Thrown Out Leftover Chinese Food

I really love living off of other people’s missing moments.  I love being in DH’s house when she’s not there.  To water her plants. I look at all the food she throws away. Once I ate some.  Okay, many times.  If it smells fine, really, it’s such a waste.  She can do that, throw away food, she has that kind of money, a regular job.  Shit, its tenure, which means she doesn’t ever have to worry about being fired.
I worry about being fired all the time.
Not about not being good enough (okay, that was an early worry) not being “liked”, because I know a woman in an office has to be liked.  Not a bitch.  Not like those older bitches who look like kindergarten teachers ready to scold.  

Once I found a bunch of Valentines in the trash.  Messages from her students.  Heartfelt ones, from her “special needs kids”.  The ones she talks about so much.  She doesn’t really care. I suppose it’s something that she waits til she gets home to throw them out.  Not much, I suppose.

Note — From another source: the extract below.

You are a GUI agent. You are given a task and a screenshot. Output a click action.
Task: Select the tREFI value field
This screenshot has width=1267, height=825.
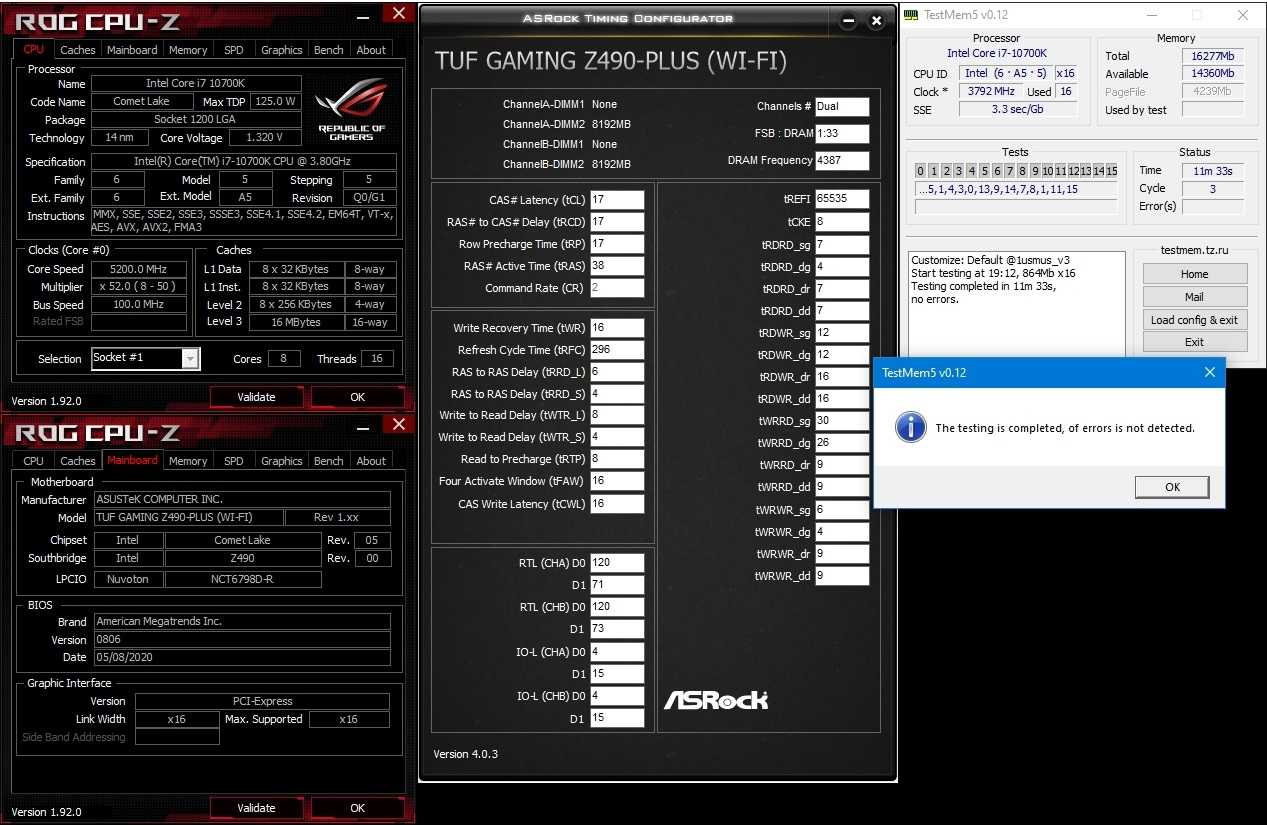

I’m just glad I’m not one of those kids who hopes to get some love out of her.

When I was eating her thrown-away Chinese food, I thought about HIm.

My brother.

My poor, lost Brother.

95% dead.  5% chance of him being alive somewhere.  Escaped.  Maybe jail.  Hopefully jail.  They at least have a vague reason to keep him alive, to keep him from hurting himself.  Of that 5%, maybe 1% would be him alive on his own.  Escaped on his own.  Run-away.

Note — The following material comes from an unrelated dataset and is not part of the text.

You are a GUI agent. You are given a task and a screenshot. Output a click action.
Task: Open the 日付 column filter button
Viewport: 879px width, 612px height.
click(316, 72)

And all I have to go on is the tone of voice. When I asked what happened, and they sat me down.  
He’s gone to a better place.
Dead?
They looked at one another.
One started to say something and then the other cut in
“Yes.  Dead.”
“Where is he buried? I want to visit his grave!”
“There is no grave,”
“Ashes.  Only ashes”
“Where are they?  I want to see!”
Funny the impetus that we the living have.  Tangible proof of change of state.
Regardless, they had nothing to produce.

A few years later, as they lay dying, there was more.

Mc-Something
McLaine.

If he lived, I imagine he’s traveling all across the country.  All the time.  Following me.  Blazing a path for me. Exploring all the roads.  And when I drive, when I hit any new patch of highway, I imagine that he’s been there before me.  That at one intersection, somewhere, I’ll find his home. And he’s come out of nowhere to greet me. I just have to keep my eyes out for Him.

If he lived, I imagine he’d be poor.  Poor, but resourceful.  He was always a smart guy.  BUt terrible with people.  I was the only one who understood him.  And somehow he never wanted to talk to anyone else.

So he’s off on a highway somewhere.

And when I eat someone else’s thrown out Chinese food, I imagine he’d be smiling.